Едва он достиг облюбованного места, как над переправой опять, пикируя, взревели «хейнкели», один за другим заухали взрывы, и Василию показалось, что именно они вытолкнули к нему из кипевшей реки, через полузасыпанный ход сообщения этого синеглазого, с ног до головы мокрого связиста.

— Вы — товарищ комбат?

— Я.

— Есть связь, товарищ комбат. Вас к Бокалу.

— К какому Бокалу?

— Первый… Первый вас требует, товарищ комбат…

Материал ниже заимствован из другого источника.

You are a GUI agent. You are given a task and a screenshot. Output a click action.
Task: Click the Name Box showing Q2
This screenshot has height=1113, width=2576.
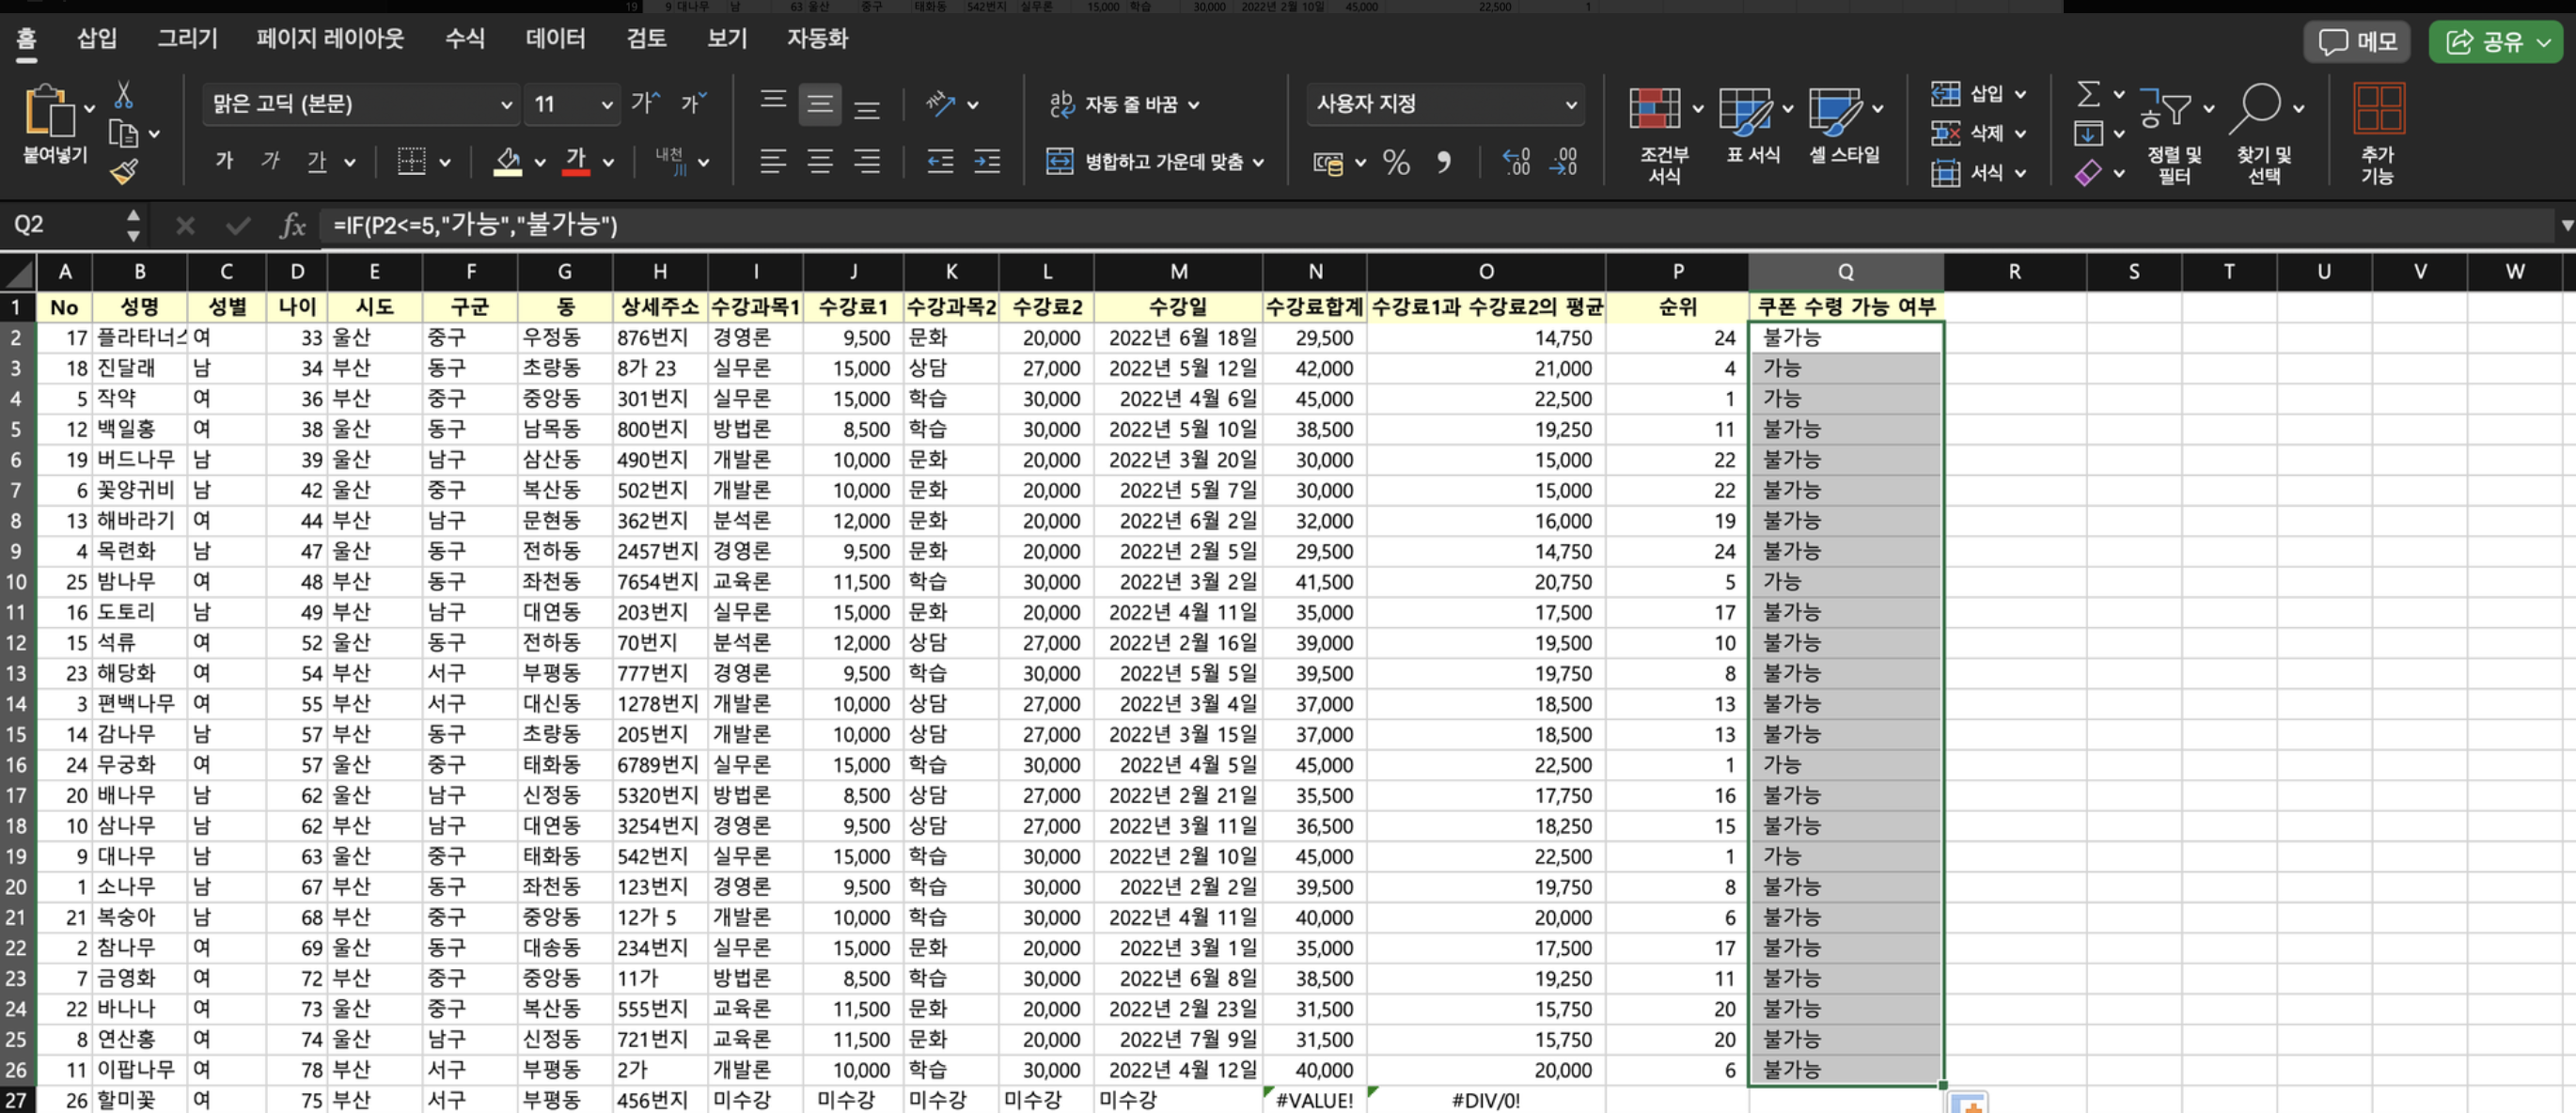[62, 225]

Василию было потом смешно и радостно. Ах вы бессмертные, неистребимые милые солдаты русские! Как тонко слышится вами родной, родимый язык! И как любите вы игру его слов, как гармонична она вашей душе, где так родственно, так нерасторжимо уживаются вулканы и родники. Извергаются и извергаются в ваших душах гнев, ярость, смертная мука увечий и тоски по родным, а рядом, тут же, — ключевой говорок человечески ясных и звонких струн…

Как не любить это в вас!

Как не любить вас за это!..

Командир полка Бокалов — этого еще не знал Василий — стал у связистов Бокалом. Потому что им хотелось поиграть словом, им нравилось приятное сочетание значений: «Вас — к Бокалу».